WHAT THE TASK REQUIRES: Skip the pictures and restate, word for word, the lines from the one containing "The height and width of the screenshot is (638, 850)." to the end of the data below.

RECORDS FOR THE EXERCISE:
-------------------------

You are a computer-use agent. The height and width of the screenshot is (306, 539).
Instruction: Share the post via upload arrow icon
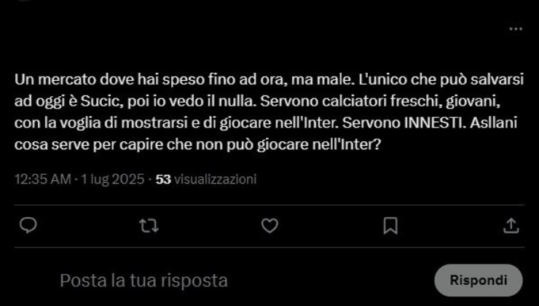[x=511, y=226]
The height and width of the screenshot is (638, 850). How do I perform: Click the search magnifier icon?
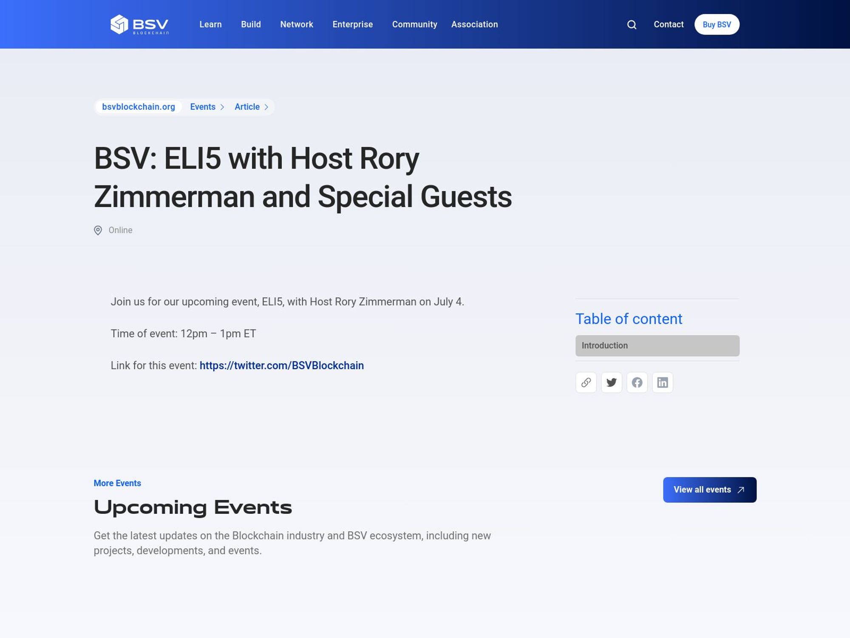[x=631, y=24]
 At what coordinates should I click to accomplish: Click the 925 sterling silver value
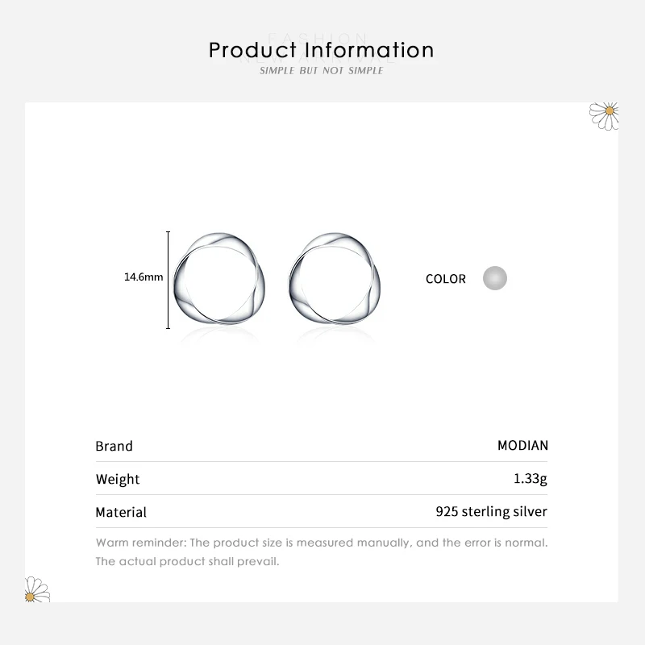[491, 512]
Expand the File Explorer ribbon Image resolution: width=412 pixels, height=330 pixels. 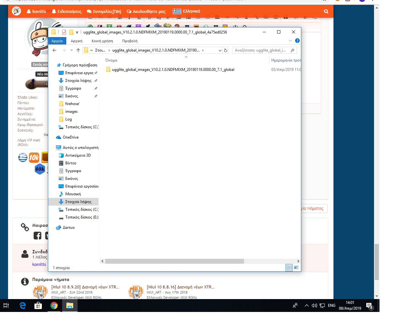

-------------------------

THE ANSWER:
The height and width of the screenshot is (638, 850). How do I perform: Click the search magnifier icon?
[x=631, y=24]
 At what coordinates should I click to accomplish: Click the 925 sterling silver value
[491, 512]
Expand the File Explorer ribbon Image resolution: width=412 pixels, height=330 pixels. 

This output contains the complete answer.